** Opening Data supplied block **

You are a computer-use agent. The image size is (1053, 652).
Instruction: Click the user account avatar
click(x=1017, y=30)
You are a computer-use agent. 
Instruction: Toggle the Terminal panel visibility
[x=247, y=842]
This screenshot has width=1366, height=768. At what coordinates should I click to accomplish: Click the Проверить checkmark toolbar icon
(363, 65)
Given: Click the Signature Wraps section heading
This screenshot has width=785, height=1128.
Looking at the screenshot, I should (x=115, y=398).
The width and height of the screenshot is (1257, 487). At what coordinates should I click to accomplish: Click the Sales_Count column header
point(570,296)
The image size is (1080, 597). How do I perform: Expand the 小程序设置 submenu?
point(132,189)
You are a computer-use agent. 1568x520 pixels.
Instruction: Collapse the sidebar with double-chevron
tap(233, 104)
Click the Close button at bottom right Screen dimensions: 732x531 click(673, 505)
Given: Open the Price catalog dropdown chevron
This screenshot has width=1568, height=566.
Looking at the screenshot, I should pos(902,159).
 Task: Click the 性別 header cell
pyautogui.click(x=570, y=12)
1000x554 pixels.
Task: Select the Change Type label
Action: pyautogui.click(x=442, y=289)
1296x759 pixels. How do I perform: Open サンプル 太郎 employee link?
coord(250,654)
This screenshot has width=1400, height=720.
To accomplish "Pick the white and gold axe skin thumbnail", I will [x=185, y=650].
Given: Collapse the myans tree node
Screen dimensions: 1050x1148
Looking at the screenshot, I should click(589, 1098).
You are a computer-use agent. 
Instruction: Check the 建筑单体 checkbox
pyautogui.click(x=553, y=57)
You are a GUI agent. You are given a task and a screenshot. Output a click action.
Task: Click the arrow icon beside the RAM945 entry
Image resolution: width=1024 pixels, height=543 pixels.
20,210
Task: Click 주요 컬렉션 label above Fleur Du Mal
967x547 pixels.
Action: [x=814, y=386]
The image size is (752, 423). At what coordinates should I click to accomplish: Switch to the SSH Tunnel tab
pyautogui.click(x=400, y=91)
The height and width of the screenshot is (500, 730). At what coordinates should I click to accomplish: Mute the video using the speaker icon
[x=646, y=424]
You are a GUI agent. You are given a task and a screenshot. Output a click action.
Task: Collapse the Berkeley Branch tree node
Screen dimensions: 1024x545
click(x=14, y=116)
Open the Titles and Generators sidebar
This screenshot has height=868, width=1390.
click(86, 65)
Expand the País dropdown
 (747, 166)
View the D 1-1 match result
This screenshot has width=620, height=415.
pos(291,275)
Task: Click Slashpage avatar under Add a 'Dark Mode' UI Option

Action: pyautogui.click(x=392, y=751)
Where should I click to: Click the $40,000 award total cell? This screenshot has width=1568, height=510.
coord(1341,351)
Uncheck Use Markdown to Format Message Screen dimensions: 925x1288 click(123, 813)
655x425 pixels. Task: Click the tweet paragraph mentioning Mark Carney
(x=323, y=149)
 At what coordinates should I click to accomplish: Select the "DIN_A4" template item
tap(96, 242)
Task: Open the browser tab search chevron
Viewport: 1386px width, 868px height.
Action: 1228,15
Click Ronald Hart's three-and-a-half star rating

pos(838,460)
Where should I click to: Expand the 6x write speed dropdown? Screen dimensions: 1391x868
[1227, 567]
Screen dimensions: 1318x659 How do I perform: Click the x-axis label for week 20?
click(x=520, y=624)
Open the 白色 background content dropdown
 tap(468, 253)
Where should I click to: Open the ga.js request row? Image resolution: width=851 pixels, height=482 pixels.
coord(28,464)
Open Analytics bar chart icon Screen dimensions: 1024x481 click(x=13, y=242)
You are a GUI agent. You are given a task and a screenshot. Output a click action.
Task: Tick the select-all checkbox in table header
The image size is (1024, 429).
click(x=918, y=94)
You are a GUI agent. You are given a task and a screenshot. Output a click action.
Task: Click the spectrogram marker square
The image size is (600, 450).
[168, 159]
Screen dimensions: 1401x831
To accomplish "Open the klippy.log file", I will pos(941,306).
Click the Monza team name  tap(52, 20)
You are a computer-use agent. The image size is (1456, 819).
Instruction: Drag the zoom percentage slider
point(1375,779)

** Closing Data supplied block **

[Your goal]:
This task calls for the material above to be duplicated verbatim.

[Task solution]:
You are a computer-use agent. The image size is (1053, 652).
Instruction: Click the user account avatar
click(x=1017, y=30)
You are a computer-use agent. 
Instruction: Toggle the Terminal panel visibility
[x=247, y=842]
This screenshot has width=1366, height=768. At what coordinates should I click to accomplish: Click the Проверить checkmark toolbar icon
(363, 65)
Given: Click the Signature Wraps section heading
This screenshot has width=785, height=1128.
Looking at the screenshot, I should (x=115, y=398).
The width and height of the screenshot is (1257, 487). At what coordinates should I click to accomplish: Click the Sales_Count column header
point(570,296)
The image size is (1080, 597). How do I perform: Expand the 小程序设置 submenu?
point(132,189)
You are a computer-use agent. 1568x520 pixels.
Instruction: Collapse the sidebar with double-chevron
tap(233, 104)
Click the Close button at bottom right Screen dimensions: 732x531 click(673, 505)
Given: Open the Price catalog dropdown chevron
This screenshot has width=1568, height=566.
Looking at the screenshot, I should pos(902,159).
 Task: Click the 性別 header cell
pyautogui.click(x=570, y=12)
1000x554 pixels.
Task: Select the Change Type label
Action: pyautogui.click(x=442, y=289)
1296x759 pixels. How do I perform: Open サンプル 太郎 employee link?
coord(250,654)
This screenshot has width=1400, height=720.
To accomplish "Pick the white and gold axe skin thumbnail", I will [x=185, y=650].
Given: Collapse the myans tree node
Screen dimensions: 1050x1148
Looking at the screenshot, I should click(589, 1098).
You are a computer-use agent. 
Instruction: Check the 建筑单体 checkbox
pyautogui.click(x=553, y=57)
You are a GUI agent. You are given a task and a screenshot. Output a click action.
Task: Click the arrow icon beside the RAM945 entry
Image resolution: width=1024 pixels, height=543 pixels.
20,210
Task: Click 주요 컬렉션 label above Fleur Du Mal
967x547 pixels.
Action: [x=814, y=386]
The image size is (752, 423). At what coordinates should I click to accomplish: Switch to the SSH Tunnel tab
pyautogui.click(x=400, y=91)
The height and width of the screenshot is (500, 730). At what coordinates should I click to accomplish: Mute the video using the speaker icon
[x=646, y=424]
You are a GUI agent. You are given a task and a screenshot. Output a click action.
Task: Collapse the Berkeley Branch tree node
Screen dimensions: 1024x545
click(x=14, y=116)
Open the Titles and Generators sidebar
This screenshot has height=868, width=1390.
click(86, 65)
Expand the País dropdown
 (747, 166)
View the D 1-1 match result
This screenshot has width=620, height=415.
pos(291,275)
Task: Click Slashpage avatar under Add a 'Dark Mode' UI Option

Action: pyautogui.click(x=392, y=751)
Where should I click to: Click the $40,000 award total cell? This screenshot has width=1568, height=510.
coord(1341,351)
Uncheck Use Markdown to Format Message Screen dimensions: 925x1288 click(123, 813)
655x425 pixels. Task: Click the tweet paragraph mentioning Mark Carney
(x=323, y=149)
 At what coordinates should I click to accomplish: Select the "DIN_A4" template item
tap(96, 242)
Task: Open the browser tab search chevron
Viewport: 1386px width, 868px height.
Action: 1228,15
Click Ronald Hart's three-and-a-half star rating

pos(838,460)
Where should I click to: Expand the 6x write speed dropdown? Screen dimensions: 1391x868
[1227, 567]
Screen dimensions: 1318x659 How do I perform: Click the x-axis label for week 20?
click(x=520, y=624)
Open the 白色 background content dropdown
 tap(468, 253)
Where should I click to: Open the ga.js request row? Image resolution: width=851 pixels, height=482 pixels.
coord(28,464)
Open Analytics bar chart icon Screen dimensions: 1024x481 click(x=13, y=242)
You are a GUI agent. You are given a task and a screenshot. Output a click action.
Task: Tick the select-all checkbox in table header
The image size is (1024, 429).
click(x=918, y=94)
You are a GUI agent. You are given a task and a screenshot. Output a click action.
Task: Click the spectrogram marker square
The image size is (600, 450).
[168, 159]
Screen dimensions: 1401x831
To accomplish "Open the klippy.log file", I will pos(941,306).
Click the Monza team name  tap(52, 20)
You are a computer-use agent. The image size is (1456, 819).
Instruction: Drag the zoom percentage slider
point(1375,779)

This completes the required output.